Intrauterine Insemination

Intrauterine Insemination (IUI) is often the first step in fertility treatment (possibly in combination with fertility drugs) for couples who are struggling to get pregnant. This treatment is considered less intense and less invasive than In-Vitro Fertilization (IVF). In IUI, the aim is to have fertilization take place inside the woman’s body. The IUI procedure involves taking a sample of sperm from the male partner, “washing” and concentrating the sperm and then inserting it into the female partner’s uterus via a long, thin tube inserted through the vagina and cervix.

IUI And Clomid

IUI may be carried out in combination with your natural ovulation cycle or with ovulation-inducing drugs such as Clomid. If your fertility specialist starts you on IUI treatment, he or she will decide whether or not drugs are appropriate, depending on the underlying causes of your fertility problems.

IUI Preparation

Whether or not you take Clomid, the first stage in the IUI process requires you to monitor your ovulation. This is because the IUI procedure should be carried out on the day after you ovulate, in order to have the best chance of success.

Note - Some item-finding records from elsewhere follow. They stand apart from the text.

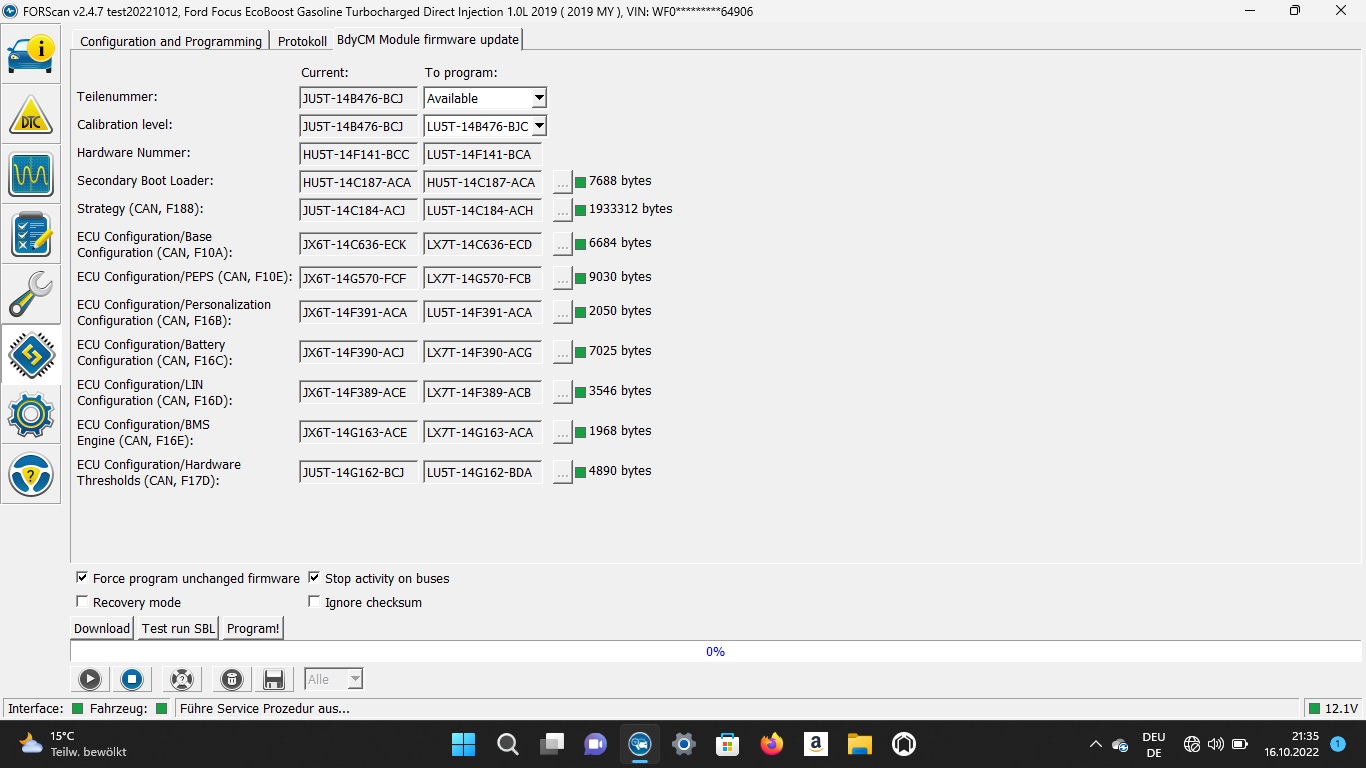Switch to Configuration and Programming tab
This screenshot has height=768, width=1366.
pyautogui.click(x=171, y=41)
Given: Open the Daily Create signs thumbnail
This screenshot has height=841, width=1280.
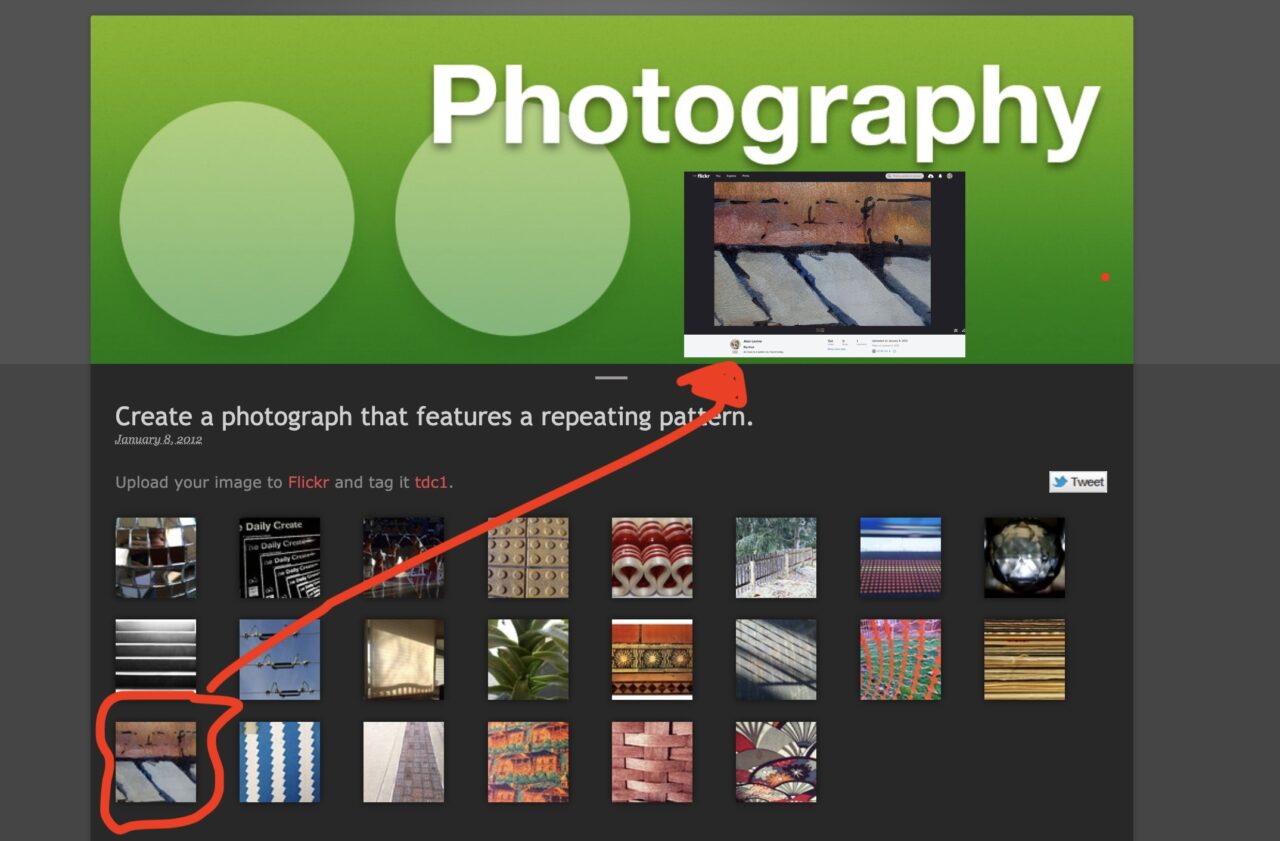Looking at the screenshot, I should [280, 557].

Your fertility specialist will help you track your cycle and may recommend that you purchase and use an ovulation predictor kit. (These kits test for hormones in your urine or saliva which indicate where you are in your cycle.) If you are taking Clomid, your fertility doctor will probably carry out ultrasound exams to determine whether or not you are ovulating.

While you are tracking your ovulation, your partner may be told to avoid ejaculation for two days prior to the anticipated day of the procedure (“storing up” the semen in this way may help to improve the quality of the sperm).

On The Day

On the day of the IUI procedure (once your fertility doctor is sure you’ve just ovulated), you’ll be brought into the hospital or fertility clinic as an outpatient (unless there are exceptional circumstances which necessitate an overnight stay). Your partner will be asked to provide a semen sample. After his semen has been washed and his higher quality sperm separated off for use in the procedure, you’ll be asked to put on a hospital gown and sit in the type of chair you’ll recognize from the gynecologist’s office, with your legs in stirrups. Then the fertility doctor will use a speculum covered with lubricant to open up your vagina and cervix. He’ll pass a very thin, long tube called a catheter through the vagina and cervix, into the uterus. Then he’ll use a syringe to push the sperm through the catheter and into the uterus. The idea is that the sperm cells are given a head start on their journey to the fallopian tubes, where (hopefully) they will fertilize an egg. The IUI procedure usually takes no more than 20 minutes to carry out. You’ll probably be told to lie on your back for a short while after the procedure has been completed. Most patients are able to go directly back to work or otherwise get on with their day.

IUI Success Rate

IUI has a success rate (of fertilization) of approximately 15 % per cycle of treatment. Younger women tend to have a better chance of getting pregnant via IUI. Most fertility specialists recommend that a couple goes through no more than six cycles of IUI treatment. Thereafter they would probably be encouraged to consider IVF and/or ICSI.